Brandbrief aus dem Rhein-Kreis Neuss an den Bundeskanzler
Die Bürgermeister und der Landrat aus dem Rhein-Kreis Neuss haben sich zusammengetan und Bundeskanzler Scholz einen Brandbrief geschrieben.
Veröffentlicht: Mittwoch, 15.02.2023 05:23
Darin fordern sie Hilfen und Lösungen in der aktuellen Flüchtlingssituation. Demnach geht es um den anhaltenden Strom an Geflüchteten seit 2015. Für die Kommunen und auch den Kreis ist es selbstverständlich Geflüchteten zu helfen. Aber es gebe Grenzen: Vor allem dann, wenn die Kommunen nicht mehr wissen, wo sie die Geflüchteten unterbringen sollen.

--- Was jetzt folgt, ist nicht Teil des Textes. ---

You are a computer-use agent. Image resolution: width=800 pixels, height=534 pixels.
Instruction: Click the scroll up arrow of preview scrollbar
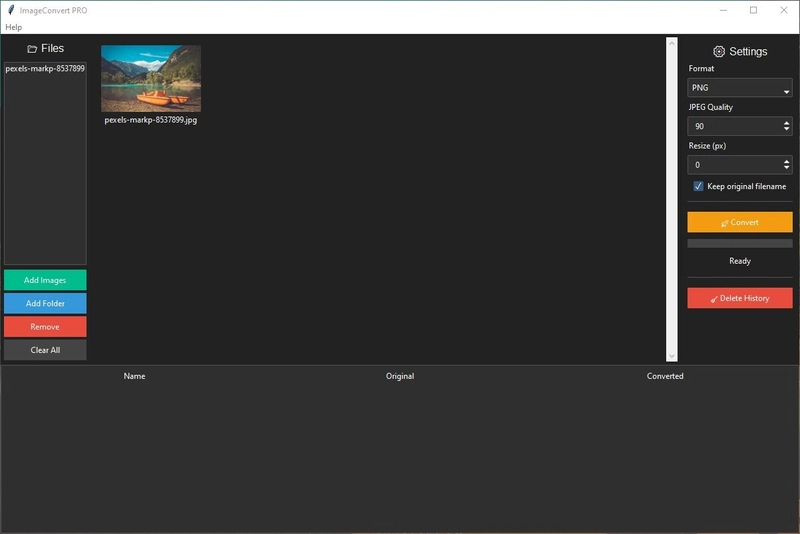coord(671,43)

Zudem - so steht es in dem Brief an den Kanzler - weiß man nicht mehr, wie all die Geflüchteten später, etwa durch das Lernen der deutschen Sprache, integriert werden sollen. Sie blicken mit großer Sorge in die Zukunft. Deshalb fordern sie den Kanzler auf, diese Sorgen ernst zu nehmen. Sie hoffen darum, dass Olaf Scholz kommunale Vertreter mit zum angekündigten Flüchtlingsgipfel nimmt. Dort hoffen sie auch, dass die Finanzierung geklärt wird.